Ao contrário das equipas seniores, já em competição, as provas dos escalões de formação das modalidades coletivas, incluindo o futebol, o desporto com mais recursos financeiros em Portugal, estão suspensas desde março, devido à pandemia de Covid-19, situação que pode abalar a saúde mental dos atletas envolvidos.
“Isto tem sido uma ‘montanha russa’ em termos emocionais. Há uma grande situação de incerteza desde o início da pandemia. Esta incerteza leva à ansiedade, a alguma confusão, a algum desapontamento, à exaustão e, nalguns atletas, até à frustração e à revolta, por não poderem fazer aquilo de que gostam”, refere à Lusa o psicólogo Jorge Silvério.
Doutorado em Psicologia do Desporto pela Universidade do Minho, Jorge Silvério, que já trabalhou com várias federações portuguesas e ainda com o Sporting de Braga e o Penafiel, admitiu que a interrupção pode ter “repercussões a médio e longo prazo” no desporto jovem, que só poderão ser mais bem compreendidas quando a pandemia terminar.
O especialista defendeu, por isso, a necessidade de se “proteger” o desporto, por ser uma “atividade essencial” para a “saúde física e mental” e pelas eventuais “consequências negativas” da interrupção competitiva.
“Quando dizia que um dos problemas era a ansiedade e depois até alguns sintomas mais depressivos, o desporto ajuda-nos a lidar com isso.
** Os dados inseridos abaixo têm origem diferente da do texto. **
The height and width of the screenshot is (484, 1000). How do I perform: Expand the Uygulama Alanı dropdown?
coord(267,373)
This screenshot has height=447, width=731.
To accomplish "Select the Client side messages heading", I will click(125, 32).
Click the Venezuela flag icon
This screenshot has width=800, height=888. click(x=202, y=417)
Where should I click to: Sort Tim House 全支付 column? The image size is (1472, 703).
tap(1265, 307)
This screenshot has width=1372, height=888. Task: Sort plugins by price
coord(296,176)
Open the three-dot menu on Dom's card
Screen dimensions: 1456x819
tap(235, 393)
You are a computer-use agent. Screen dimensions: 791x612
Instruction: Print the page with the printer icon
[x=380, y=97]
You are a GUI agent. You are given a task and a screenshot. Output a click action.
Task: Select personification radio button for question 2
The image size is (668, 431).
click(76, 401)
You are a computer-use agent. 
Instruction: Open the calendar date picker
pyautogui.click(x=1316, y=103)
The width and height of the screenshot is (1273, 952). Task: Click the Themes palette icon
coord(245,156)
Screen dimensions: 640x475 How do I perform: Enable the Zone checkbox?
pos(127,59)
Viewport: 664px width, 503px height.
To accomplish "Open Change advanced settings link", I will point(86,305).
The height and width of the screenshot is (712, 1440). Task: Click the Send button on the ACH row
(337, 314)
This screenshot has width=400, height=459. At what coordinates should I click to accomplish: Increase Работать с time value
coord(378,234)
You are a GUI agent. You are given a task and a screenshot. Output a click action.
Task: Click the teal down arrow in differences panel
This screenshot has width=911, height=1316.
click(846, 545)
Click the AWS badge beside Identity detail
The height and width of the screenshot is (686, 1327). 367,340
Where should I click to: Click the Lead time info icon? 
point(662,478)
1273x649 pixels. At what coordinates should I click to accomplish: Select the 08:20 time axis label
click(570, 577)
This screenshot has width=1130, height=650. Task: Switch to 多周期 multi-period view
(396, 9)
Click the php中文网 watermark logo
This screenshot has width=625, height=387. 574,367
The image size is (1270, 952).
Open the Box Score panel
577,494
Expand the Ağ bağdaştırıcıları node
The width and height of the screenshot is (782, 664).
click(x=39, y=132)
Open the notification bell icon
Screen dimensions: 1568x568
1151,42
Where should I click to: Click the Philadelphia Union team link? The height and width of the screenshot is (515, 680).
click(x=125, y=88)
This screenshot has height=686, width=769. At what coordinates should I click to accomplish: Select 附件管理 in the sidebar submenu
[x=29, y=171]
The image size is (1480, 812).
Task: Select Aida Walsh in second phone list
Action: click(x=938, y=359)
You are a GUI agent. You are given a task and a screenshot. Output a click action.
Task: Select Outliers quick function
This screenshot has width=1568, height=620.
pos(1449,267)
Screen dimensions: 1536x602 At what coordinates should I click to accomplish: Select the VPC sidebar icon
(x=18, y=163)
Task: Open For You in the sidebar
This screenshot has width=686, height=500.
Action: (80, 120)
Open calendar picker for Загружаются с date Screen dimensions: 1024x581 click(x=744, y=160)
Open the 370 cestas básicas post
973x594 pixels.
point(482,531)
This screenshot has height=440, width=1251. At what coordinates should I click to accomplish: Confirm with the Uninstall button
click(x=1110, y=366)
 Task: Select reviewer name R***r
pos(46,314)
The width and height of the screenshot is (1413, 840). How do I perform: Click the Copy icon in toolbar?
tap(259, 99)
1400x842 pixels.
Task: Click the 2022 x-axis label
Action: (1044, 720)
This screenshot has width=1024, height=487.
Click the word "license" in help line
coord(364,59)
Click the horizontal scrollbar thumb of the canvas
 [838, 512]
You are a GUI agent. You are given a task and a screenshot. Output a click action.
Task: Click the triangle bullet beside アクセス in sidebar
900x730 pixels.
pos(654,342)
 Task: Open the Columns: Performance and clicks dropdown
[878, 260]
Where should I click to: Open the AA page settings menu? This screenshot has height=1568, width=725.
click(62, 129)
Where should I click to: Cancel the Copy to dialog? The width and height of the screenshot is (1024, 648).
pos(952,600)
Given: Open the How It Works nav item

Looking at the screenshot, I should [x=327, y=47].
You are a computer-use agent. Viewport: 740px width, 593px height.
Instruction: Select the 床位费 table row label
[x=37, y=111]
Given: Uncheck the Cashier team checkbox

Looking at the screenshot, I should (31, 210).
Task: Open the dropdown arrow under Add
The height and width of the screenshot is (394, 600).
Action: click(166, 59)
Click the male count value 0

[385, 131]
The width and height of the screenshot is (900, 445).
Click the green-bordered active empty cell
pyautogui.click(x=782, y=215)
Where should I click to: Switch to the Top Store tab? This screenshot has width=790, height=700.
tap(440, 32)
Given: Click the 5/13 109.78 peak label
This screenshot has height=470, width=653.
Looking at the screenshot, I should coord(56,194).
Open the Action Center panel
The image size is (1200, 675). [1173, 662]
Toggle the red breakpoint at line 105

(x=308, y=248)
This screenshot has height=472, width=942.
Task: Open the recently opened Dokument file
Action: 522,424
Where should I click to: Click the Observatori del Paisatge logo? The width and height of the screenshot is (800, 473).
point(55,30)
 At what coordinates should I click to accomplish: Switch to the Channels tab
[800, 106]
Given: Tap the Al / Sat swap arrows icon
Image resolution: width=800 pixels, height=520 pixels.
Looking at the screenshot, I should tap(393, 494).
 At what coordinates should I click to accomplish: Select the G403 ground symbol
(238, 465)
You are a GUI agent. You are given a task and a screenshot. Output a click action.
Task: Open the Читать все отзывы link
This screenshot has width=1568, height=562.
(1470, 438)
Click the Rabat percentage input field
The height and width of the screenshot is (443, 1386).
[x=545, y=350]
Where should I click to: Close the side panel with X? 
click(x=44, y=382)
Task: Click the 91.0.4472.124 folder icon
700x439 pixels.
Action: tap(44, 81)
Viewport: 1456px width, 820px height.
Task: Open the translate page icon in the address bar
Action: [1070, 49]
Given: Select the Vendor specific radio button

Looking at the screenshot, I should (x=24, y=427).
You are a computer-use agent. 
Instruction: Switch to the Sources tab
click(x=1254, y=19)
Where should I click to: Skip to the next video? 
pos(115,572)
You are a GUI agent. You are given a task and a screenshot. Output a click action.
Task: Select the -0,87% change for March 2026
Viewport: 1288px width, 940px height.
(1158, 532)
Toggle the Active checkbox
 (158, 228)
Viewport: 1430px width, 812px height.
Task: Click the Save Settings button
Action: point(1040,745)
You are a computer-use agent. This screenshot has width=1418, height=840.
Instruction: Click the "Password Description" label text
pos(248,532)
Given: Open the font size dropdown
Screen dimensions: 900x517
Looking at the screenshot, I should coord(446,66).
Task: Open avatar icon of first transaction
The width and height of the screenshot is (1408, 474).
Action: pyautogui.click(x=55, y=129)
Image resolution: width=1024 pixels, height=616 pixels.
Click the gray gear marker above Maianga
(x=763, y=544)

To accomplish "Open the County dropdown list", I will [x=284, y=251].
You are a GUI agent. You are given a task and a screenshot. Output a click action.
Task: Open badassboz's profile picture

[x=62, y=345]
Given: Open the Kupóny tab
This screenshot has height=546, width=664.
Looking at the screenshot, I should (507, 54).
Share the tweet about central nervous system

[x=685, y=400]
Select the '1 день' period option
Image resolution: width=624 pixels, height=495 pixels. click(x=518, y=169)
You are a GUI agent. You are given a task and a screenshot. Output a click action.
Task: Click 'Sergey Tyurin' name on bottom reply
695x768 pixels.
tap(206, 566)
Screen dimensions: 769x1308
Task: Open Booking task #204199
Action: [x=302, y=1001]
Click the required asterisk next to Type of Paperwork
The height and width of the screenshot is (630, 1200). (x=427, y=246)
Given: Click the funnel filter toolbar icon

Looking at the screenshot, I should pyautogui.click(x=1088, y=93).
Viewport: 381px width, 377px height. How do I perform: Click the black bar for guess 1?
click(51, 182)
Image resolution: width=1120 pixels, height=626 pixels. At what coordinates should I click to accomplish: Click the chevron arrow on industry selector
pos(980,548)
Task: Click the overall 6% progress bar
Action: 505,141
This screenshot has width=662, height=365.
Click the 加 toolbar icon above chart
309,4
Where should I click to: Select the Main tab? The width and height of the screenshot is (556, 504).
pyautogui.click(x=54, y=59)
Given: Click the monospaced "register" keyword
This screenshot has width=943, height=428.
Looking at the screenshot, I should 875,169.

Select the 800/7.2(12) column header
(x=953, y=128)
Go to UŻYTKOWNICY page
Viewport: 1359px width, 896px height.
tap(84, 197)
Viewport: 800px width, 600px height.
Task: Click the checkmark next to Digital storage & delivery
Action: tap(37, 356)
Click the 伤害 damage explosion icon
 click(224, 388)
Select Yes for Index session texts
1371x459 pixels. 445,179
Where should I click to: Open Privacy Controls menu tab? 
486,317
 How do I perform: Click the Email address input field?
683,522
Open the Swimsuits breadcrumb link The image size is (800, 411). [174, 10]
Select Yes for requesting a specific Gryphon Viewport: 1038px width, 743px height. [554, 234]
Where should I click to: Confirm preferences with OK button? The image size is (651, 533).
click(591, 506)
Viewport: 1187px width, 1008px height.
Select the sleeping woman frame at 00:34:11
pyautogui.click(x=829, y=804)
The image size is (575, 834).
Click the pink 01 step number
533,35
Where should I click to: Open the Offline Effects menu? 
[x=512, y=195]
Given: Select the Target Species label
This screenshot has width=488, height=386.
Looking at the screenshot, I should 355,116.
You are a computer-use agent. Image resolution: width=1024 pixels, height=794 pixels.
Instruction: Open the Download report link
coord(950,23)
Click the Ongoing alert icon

O desporto tem um papel positivo, que deveria ser ainda mais realçado e encorajado”, vinca.
O psicólogo teme ainda o “risco enorme de desistências” que advém da paragem das competições de formação, ainda para mais em Portugal, país com “níveis de prática de desporto muito baixinhos” entre a população – segundo dados do Eurostat de março de 2019, 45% da população portuguesa com 16 ou mais anos de idade praticava cinco ou mais horas de exercício físico por semana.
“Não temos números [de desistências] em Portugal, mas, nos Estados Unidos, o que está mais ou menos estudado é que cerca de 30% dos atletas não pretende retomar a atividade desportiva. Em Portugal, os números, se calhar, não serão muito diferentes destes. Temos aí mais um problema que a pandemia nos vai trazer”, compara.
A interrupção das provas de formação perdura há oito meses, tempo “mais do que suficiente” para gerar “consequências neurofisiológicas” e problemas no “desenvolvimento maturacional” dos jovens parados, refere à Lusa o coordenador do gabinete de futebol da Escola Superior de Desporto de Rio Maior (ESDRM), João Paulo Costa.
“As práticas desportivas, ao serem diminuídas, fazem com que se aumente a possibilidade de um stress que deriva da falta de interação social e de gastos energéticos de que precisamos para extravasar o treino diário”, explica.
Académico e treinador de futebol, com uma passagem pelos angolanos do Recreativo de Libolo, em 2015 e 2016, João Paulo Costa salienta que o desporto contribui para a “melhoria da mobilidade em termos físicos”, para o “bem-estar psicológico” e até para evitar a “perturbação do próprio sono”, avisando para as consequências “nocivas” da interrupção em curso.
“Quando falamos de formação, falamos em fases sensíveis de desenvolvimento, falamos em picos de crescimento em altura e nas ‘janelas de oportunidade’ para que se possam desenvolver determinadas competências e aprendizagens. Se não estamos a potenciar os nossos jovens nesses momentos, estamos a gerar um conjunto de perdas e de atrofias, não só musculares, como neurofisiológicas”, assumiu.
O especialista critica ainda a “desvalorização da prática desportiva em contexto escolar”, por considerar que se perde aí uma oportunidade para reforçar a capacidade dos jovens comunicarem e se relacionarem, algo que vê em perda devido ao crescente uso de tecnologias como ‘smartphones’, com potenciais “lesões ao nível da visão”.